Q&A: Putting the 'sniff test' to the test

Jon Bell, a professor in Louisiana State University's AgCenter Department of Food Science, has found himself at the center of the Gulf of Mexico oil spill controversy. As a trainer with the National Oceanic and Atmospheric Administration's Sea Grant program, Bell is responsible for educating seafood processors on sensory tests to detect oil-tainted seafood. Some consumers — and even a few seafood professionals — don't believe that sniff tests are enough to detect oil.

Bell recently talked to SeafoodSource about the testing and Louisiana's development of a premium seafood marketing program.

Blank: How did you end up in the middle of the issues surrounding the Gulf oil spill?
I was director of quality assurance for Chicken of the Sea in California, but I accepted this job at LSU three months ago. I had worked on a project for the shrimp industry in Louisiana, to help them deal with the economics of imports, for five years before I left Louisiana in 2008.

What are consumers' current perceptions of Gulf seafood?
I remember the oil well gushing on CNN all the time, and the image of oiled birds. Those are the two main images that the general public has for this oil spill. Also, when they preliminarily closed the waters to fishing, consumers became more fearful, without really understanding.

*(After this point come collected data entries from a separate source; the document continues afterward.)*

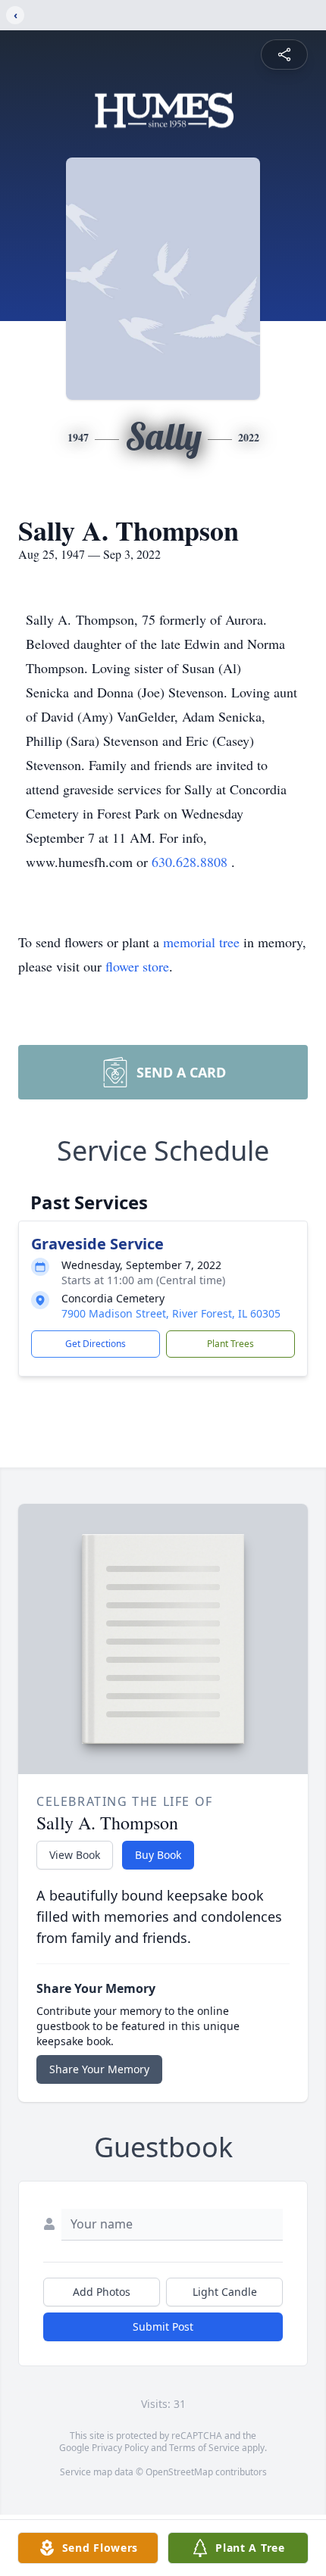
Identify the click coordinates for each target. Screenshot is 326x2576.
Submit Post (163, 2326)
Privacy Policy (120, 2447)
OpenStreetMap (179, 2471)
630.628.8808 (191, 862)
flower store (137, 966)
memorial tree (201, 942)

I just moved from California, and people there are afraid to eat Gulf seafood. There are still seafood companies that are really concerned about staying solvent.

Explain how Sea Grant is training seafood processors and others to do "smell tests" to detect oil in seafood.
We work with people all over, from Alaska to Texas. We put together a short training program on how to meet the requirements [of testing for oil in seafood]. They must document that it was harvested from open waters, document the HACCP (Hazard Analysis Critical Control Point) plan that was used, then add a sensory evaluation if they want to. This is something they are going to do anyway, to see if there is decomposition or contamination from motor oil or other substances. Even during the training, we would have processors say, "Your nose is not going to be able to find oil." They would detect samples that had oil at very low levels, and they realized they could do it themselves. The next level [of education] is buyers and consumers. I have done presentations for groups of sports fishermen and chefs. We give them the background about how this has been studied — sensory analysis is a curriculum in universities.

How are you helping to develop a premium marketing program for Louisiana seafood?
I am to do outreach to fishermen and program development. Let's get Louisiana shrimp to be a premium program, and make it a program that is going to have sustainability and traceability. Shrimp is a commodity market, and we are not the low-cost producer because wild product has its challenges. The goal of this program is to try to take this product that has specific characteristics and get it out to customers who are willing to pay more for a premium product. You have to have standards to do that. There will be scientific standards that ensure we meet Food and Drug Administration regulations and there will be traceability and certification. This is not going to be for the whole industry. We are revising the final standards documents, and it needs to be vetted by the different stakeholders. Our goal is to have it in place by the next shrimp season.